Beginning at the line that contains "Click the N: 5002642" and finishing at the line that contains "This screenshot has height=480, width=640.", output the data below exactly. Include both end lines and no pictures.

▸ **Study material**:
--------------------

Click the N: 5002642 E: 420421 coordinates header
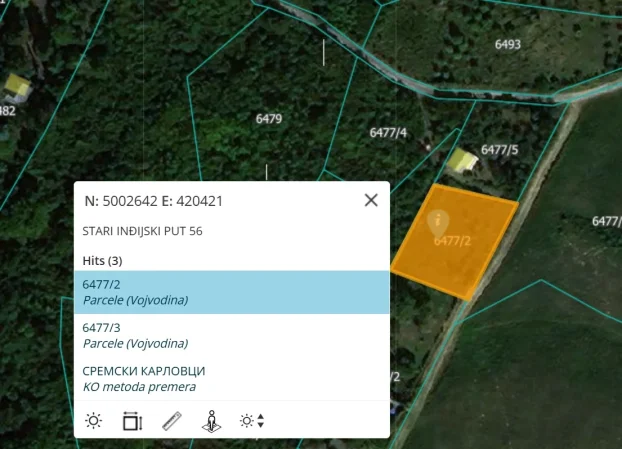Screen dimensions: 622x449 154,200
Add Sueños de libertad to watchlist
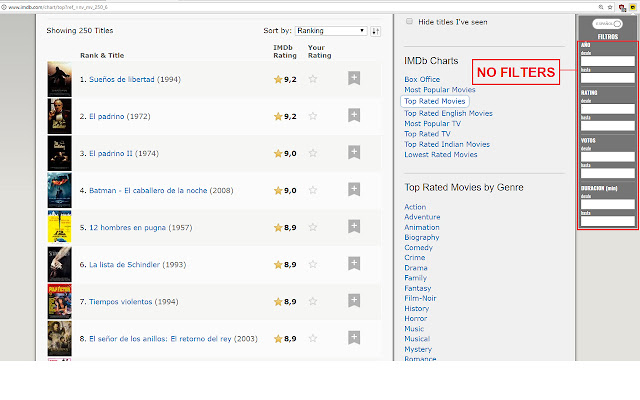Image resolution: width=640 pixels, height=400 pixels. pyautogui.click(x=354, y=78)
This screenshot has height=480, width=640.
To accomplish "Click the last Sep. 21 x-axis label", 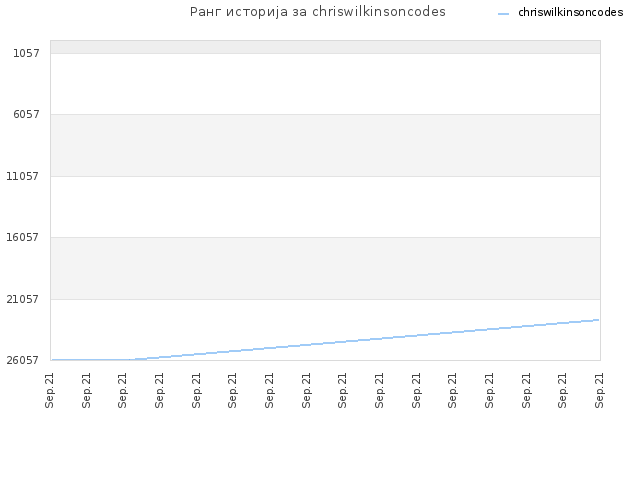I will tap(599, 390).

--------------------

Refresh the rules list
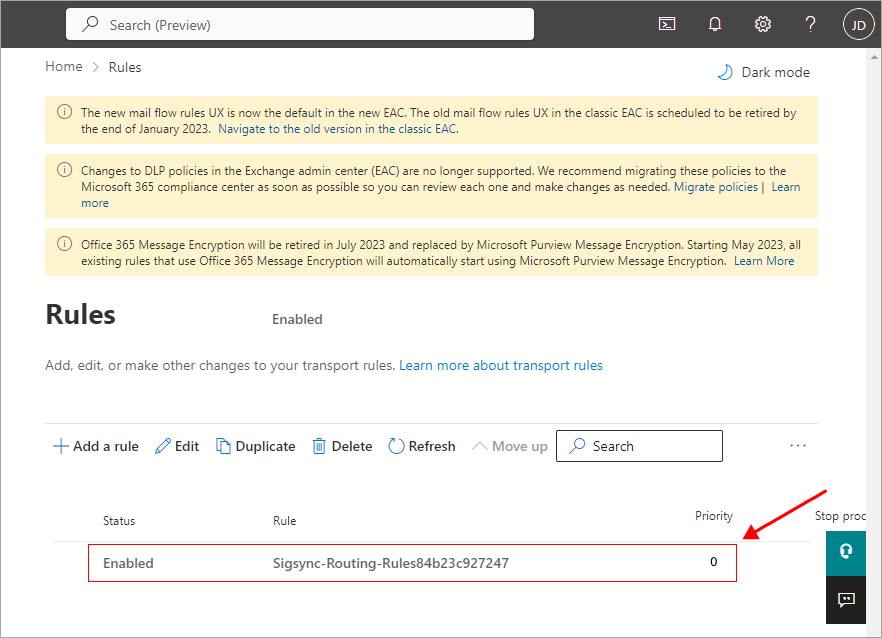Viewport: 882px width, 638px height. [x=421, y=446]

--------------------

▸ **Solution below**:
Click the N: 5002642 E: 420421 coordinates header
Screen dimensions: 622x449 154,200
Add Sueños de libertad to watchlist
Image resolution: width=640 pixels, height=400 pixels. pyautogui.click(x=354, y=78)
This screenshot has height=480, width=640.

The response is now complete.